Final Answer:
To minimize the cost of the cylindrical container, the radius should be 0.106 centimeters and the height should be 0.826 centimeters. This will result in a total cost of $0.0201
Step-by-step explanation:
Let r be the radius of the cylinder and h be the height. The volume of the cylinder is given by:
V = πr²h
In this case, we are given that the volume of the cylinder is 1250 cubic centimeters:
1250 = πr²h
We can also express the cost of the cylinder in terms of r and h. The top and bottom of the cylinder have a total area of 2πr², and the side of the cylinder has an area of 2πrh.

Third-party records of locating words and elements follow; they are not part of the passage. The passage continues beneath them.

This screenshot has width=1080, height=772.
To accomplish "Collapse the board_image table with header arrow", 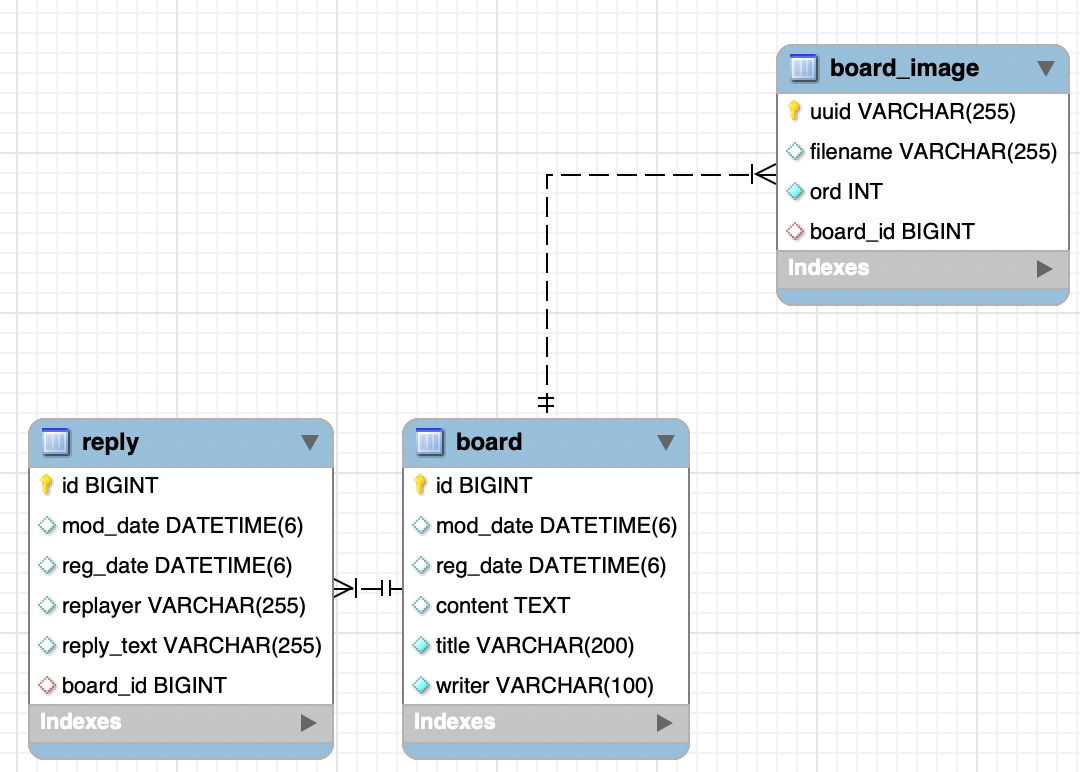I will 1046,69.
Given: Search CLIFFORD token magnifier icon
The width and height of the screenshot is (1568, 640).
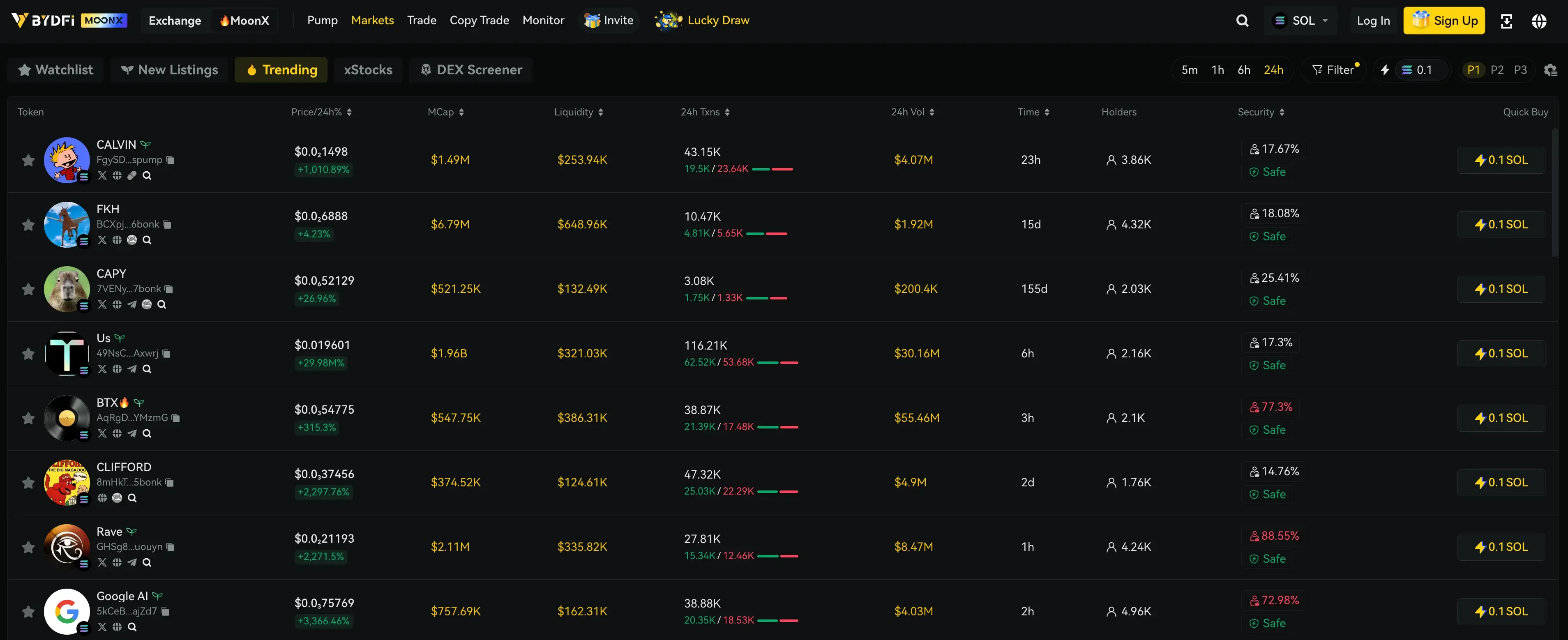Looking at the screenshot, I should (x=132, y=497).
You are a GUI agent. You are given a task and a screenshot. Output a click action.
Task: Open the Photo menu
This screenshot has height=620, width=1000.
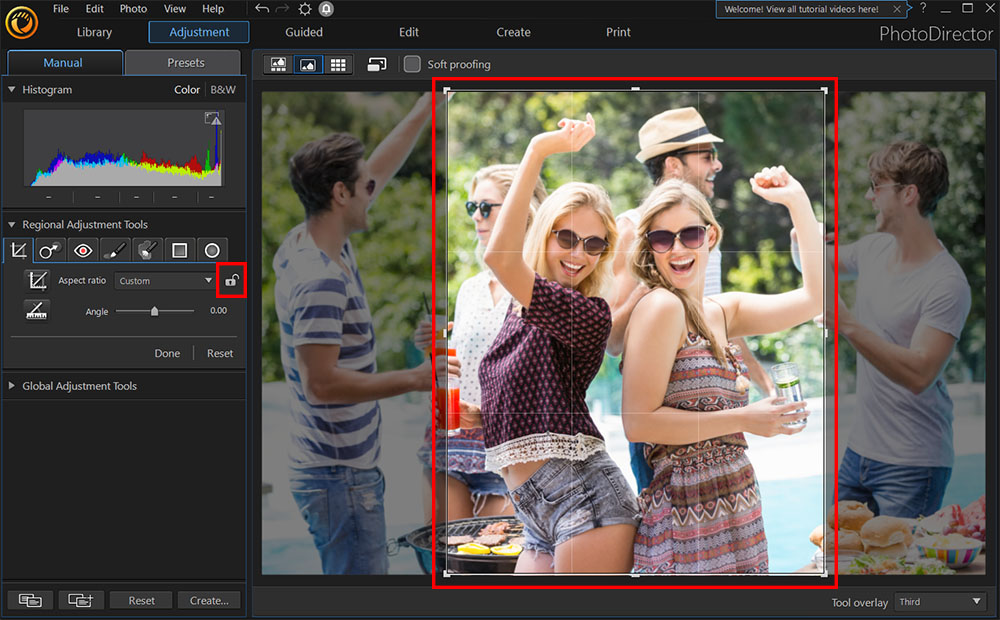133,9
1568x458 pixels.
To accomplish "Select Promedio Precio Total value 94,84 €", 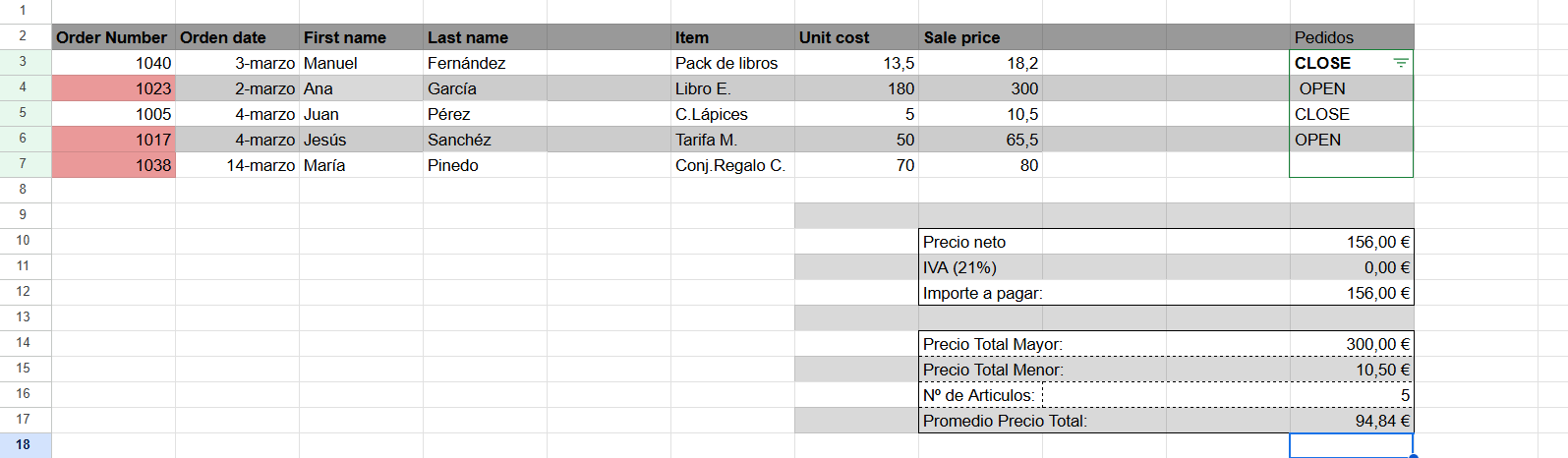I will (x=1352, y=421).
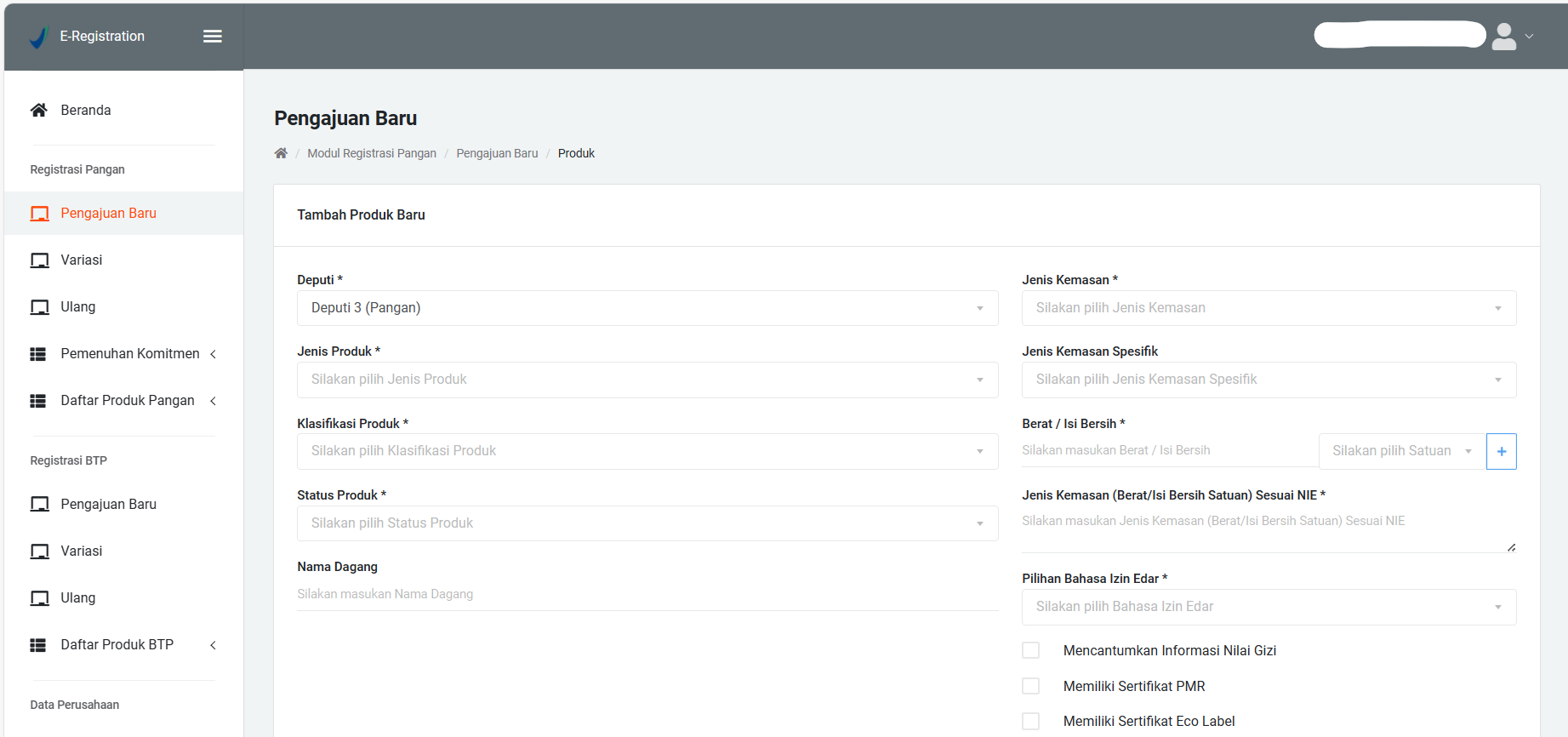Go to Modul Registrasi Pangan breadcrumb link

click(371, 153)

Therefore, the total cost is:
C = 0.05(2πr²) + 0.03(2πrh)
We can now use the volume equation to solve for h in terms of r:
h = 1250 / (πr²)
Substituting this into the cost equation, we get:
C = 0.1πr² + 0.06πr(1250 / (πr²))
Simplifying and rearranging, we get:
C = 60 / r + 1.5r
To minimize the cost, we can take the derivative of C with respect to r and set it to zero:
dC/dr = -60 / r² + 1.5 = 0
Solving for r, we get:
r = 10.630037923095803
Substituting this value of r back into the volume equation, we get:
h = 1250 / (π(10.630037923095803)²)
h = 8.268431645279969
Therefore, the dimensions that will minimize the cost of the cylindrical container are a radius of 0.106 centimeters and a height of 0.826 centimeters. This will result in a total cost of $0.0201.